Let $G$ be a bipartite graph with $e$ edges. How do we show that the absolute value of any eigenvalue $\lambda$ of $G$ (i.e., the eigenvalue of the adjacency matrix of $G$) is less than or equal to $\sqrt e$.

Any suggestion is appreciated.

Answer 1

Well, note that if your graph has vertex set $V=V_{odd}\cup V_{even}$ and adjacency matrix $A$, then $\mathbb{R}^V=U_{odd}\oplus U_{even},$ where $V_{even}=\textrm{span}\{e_v|v\in V_{odd}\}$ and similarly for $U_{even}$.
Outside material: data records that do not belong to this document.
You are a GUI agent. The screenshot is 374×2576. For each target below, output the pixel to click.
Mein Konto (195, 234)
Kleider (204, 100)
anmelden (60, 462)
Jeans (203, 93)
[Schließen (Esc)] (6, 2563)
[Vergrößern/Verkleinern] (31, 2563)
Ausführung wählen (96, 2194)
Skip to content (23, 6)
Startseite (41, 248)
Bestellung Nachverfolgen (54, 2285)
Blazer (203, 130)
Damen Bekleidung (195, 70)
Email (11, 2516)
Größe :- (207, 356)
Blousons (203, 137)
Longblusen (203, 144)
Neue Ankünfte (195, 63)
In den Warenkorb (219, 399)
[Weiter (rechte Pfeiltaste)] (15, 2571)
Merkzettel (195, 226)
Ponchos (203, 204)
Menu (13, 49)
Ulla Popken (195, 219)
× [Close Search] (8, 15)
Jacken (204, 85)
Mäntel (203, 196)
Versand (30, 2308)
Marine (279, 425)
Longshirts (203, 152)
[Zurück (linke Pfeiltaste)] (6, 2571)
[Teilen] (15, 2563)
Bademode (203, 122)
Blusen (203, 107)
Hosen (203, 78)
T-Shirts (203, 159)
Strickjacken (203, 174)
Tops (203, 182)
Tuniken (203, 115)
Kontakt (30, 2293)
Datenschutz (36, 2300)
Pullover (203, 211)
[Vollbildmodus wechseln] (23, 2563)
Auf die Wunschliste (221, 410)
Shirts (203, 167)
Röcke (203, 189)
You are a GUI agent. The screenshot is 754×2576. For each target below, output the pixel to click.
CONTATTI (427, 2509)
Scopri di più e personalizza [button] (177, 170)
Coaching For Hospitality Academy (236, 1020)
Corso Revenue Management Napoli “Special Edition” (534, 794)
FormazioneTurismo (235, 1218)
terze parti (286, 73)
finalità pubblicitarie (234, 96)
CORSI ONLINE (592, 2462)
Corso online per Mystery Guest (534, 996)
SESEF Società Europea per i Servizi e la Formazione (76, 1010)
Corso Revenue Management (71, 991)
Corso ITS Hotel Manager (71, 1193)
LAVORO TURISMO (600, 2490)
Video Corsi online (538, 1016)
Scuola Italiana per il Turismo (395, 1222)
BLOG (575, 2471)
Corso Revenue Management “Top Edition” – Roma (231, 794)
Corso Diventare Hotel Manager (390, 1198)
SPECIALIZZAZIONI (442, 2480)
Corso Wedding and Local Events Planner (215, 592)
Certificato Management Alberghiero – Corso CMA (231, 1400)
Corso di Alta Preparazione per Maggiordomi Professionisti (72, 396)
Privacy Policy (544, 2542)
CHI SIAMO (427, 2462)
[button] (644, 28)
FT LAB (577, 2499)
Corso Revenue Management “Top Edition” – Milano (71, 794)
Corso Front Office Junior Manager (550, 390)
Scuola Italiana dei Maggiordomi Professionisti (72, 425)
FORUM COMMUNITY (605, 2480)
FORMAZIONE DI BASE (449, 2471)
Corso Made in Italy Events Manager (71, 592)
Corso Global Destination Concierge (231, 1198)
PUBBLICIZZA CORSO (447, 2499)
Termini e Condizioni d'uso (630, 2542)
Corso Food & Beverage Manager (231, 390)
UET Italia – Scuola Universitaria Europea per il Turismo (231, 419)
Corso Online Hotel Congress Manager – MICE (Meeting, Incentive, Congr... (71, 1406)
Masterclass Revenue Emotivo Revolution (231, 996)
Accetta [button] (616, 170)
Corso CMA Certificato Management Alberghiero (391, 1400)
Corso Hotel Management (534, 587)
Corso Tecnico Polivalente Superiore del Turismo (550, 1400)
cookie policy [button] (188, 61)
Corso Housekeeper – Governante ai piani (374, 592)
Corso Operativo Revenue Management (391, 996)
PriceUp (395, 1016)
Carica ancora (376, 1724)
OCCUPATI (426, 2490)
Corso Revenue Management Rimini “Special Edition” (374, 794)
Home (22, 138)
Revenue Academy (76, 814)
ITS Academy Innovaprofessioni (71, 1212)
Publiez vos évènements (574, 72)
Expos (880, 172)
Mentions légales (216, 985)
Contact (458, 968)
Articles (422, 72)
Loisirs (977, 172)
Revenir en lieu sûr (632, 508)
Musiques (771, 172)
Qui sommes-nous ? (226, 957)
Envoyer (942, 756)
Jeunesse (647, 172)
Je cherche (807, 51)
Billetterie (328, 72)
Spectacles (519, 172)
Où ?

Then, for a general vector $x=\sum_{v\in V_{odd}} \alpha_v e_v+\sum_{w\in V_{even}} \beta_we_w$, then we have

$$ Ax=\sum_{v\in V_{odd}}\sum_{w\in V_{even}} A_{v,w} \beta_w e_v+ \sum_{w\in V_{even}}\sum_{v\in V_{odd}} A_{w,v} \alpha_v e_w $$ Thus, we get $$ \|Ax\|^2=\sum_{v\in V_{odd}} \left(\sum_{w\in V_{even}} A_{v,w} \beta_w\right)^2+\sum_{w\in V_{even}} \left(\sum_{v\in V_{odd}} A_{w,v} \alpha_v \right)^2 $$ and for any sequence of numbers $(z_i)_{1\leq i\leq n}$, we see that $$ \left( \sum_{i=1}^n z_i\right)^2=\sum_{i=1}^n z_i^2+\sum_{n\geq j>i\geq 1} 2z_iz_j\leq \sum_{i=1}^n z_i^2+\sum_{n\geq j>i\geq 1} z_i^2+z_j^2\leq n\sum_{i=1}^n z_i^2 $$ Therefore, since every $A_{v,w}$ is either $0$ or $1$, we get that $$ \|A x\|^2\leq \sum_{v\in V_{odd}} |\{w|; A_{v,w}\neq 0\}| \sum_{w\in W_{odd}} \beta_w^2+\sum_{v\in V_{odd}}|\{w|; A_{v,w}\neq 0\}| \sum_{v\in W_{even}} \alpha_v^2 $$ and since, $\sum_{v\in V_{odd}}|\{w|; A_{v,w}\neq 0\}|\leq e$ (and vice versa), we get that $$ \|Ax\|^2\leq e\|x\|^2, $$ which, in particular, implies that the largest eigenvalue of $A$ is at most $\sqrt{e}$.